## Your task
What lines below include the string "agent"? Pick them out and copy them.

:: Records shown

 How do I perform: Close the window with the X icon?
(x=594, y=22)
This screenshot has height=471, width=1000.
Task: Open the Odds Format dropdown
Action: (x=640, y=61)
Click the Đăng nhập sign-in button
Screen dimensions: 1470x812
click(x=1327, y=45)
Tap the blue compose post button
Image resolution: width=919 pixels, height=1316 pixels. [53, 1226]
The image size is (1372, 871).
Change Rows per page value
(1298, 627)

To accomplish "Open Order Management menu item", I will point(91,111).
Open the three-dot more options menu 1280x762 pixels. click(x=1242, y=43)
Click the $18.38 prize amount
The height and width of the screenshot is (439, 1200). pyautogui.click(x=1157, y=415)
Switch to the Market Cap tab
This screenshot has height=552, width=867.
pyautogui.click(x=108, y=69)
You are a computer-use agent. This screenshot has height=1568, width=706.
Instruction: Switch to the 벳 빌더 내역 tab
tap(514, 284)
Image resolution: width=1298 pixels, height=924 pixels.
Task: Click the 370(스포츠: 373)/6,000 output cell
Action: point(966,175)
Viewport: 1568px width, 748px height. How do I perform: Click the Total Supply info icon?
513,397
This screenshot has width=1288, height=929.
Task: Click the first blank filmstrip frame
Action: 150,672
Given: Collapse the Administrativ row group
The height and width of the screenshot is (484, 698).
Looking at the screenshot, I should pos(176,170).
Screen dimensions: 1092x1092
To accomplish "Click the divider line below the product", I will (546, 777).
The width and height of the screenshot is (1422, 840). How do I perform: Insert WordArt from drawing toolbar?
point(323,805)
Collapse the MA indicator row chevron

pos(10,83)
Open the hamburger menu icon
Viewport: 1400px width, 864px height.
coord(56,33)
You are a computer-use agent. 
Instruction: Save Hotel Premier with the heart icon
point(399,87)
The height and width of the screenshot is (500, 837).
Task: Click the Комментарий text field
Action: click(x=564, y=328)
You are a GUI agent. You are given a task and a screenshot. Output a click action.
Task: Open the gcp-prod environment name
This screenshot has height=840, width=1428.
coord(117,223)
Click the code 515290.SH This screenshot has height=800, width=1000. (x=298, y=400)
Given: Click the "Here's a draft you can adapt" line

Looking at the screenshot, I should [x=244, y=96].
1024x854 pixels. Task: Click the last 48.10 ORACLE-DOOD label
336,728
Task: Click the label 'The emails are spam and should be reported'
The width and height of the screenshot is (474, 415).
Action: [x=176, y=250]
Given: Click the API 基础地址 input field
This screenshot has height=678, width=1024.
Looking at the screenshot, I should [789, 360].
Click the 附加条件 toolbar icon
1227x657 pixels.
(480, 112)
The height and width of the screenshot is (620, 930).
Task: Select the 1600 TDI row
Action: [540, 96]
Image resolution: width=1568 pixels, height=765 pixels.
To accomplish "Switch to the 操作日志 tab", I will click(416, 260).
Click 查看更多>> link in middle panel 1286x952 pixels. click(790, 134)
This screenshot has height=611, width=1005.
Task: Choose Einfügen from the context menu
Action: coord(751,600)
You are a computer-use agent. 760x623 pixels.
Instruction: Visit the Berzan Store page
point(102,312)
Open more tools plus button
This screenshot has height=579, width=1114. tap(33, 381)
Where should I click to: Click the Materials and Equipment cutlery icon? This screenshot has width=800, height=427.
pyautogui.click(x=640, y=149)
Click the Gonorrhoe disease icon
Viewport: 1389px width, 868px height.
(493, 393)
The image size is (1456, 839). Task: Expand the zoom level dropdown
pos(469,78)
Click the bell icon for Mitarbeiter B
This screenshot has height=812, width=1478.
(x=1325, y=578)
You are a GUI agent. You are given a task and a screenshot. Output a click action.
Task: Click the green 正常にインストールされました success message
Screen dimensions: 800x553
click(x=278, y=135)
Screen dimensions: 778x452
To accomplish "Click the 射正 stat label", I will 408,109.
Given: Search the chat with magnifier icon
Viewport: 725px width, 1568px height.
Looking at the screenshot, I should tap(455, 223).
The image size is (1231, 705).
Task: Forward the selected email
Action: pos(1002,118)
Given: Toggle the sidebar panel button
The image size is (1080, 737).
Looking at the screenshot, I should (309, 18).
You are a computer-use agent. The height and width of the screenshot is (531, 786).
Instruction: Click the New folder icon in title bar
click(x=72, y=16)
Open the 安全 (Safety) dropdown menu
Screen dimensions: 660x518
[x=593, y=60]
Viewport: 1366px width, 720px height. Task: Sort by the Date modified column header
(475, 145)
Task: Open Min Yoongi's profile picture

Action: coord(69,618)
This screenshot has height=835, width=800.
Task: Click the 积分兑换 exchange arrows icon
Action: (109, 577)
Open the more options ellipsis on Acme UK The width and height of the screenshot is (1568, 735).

::::

## Exercise answer
You are a computer-use agent. This screenshot has height=1568, width=706.
You are a computer-use agent. 
You are a GUI agent. You are given a task and a screenshot. Output a click action.
You are a computer-use agent. 760x623 pixels.
You are a GUI agent. You are given a task and a screenshot. Output a click action.
You are a computer-use agent. The height and width of the screenshot is (531, 786).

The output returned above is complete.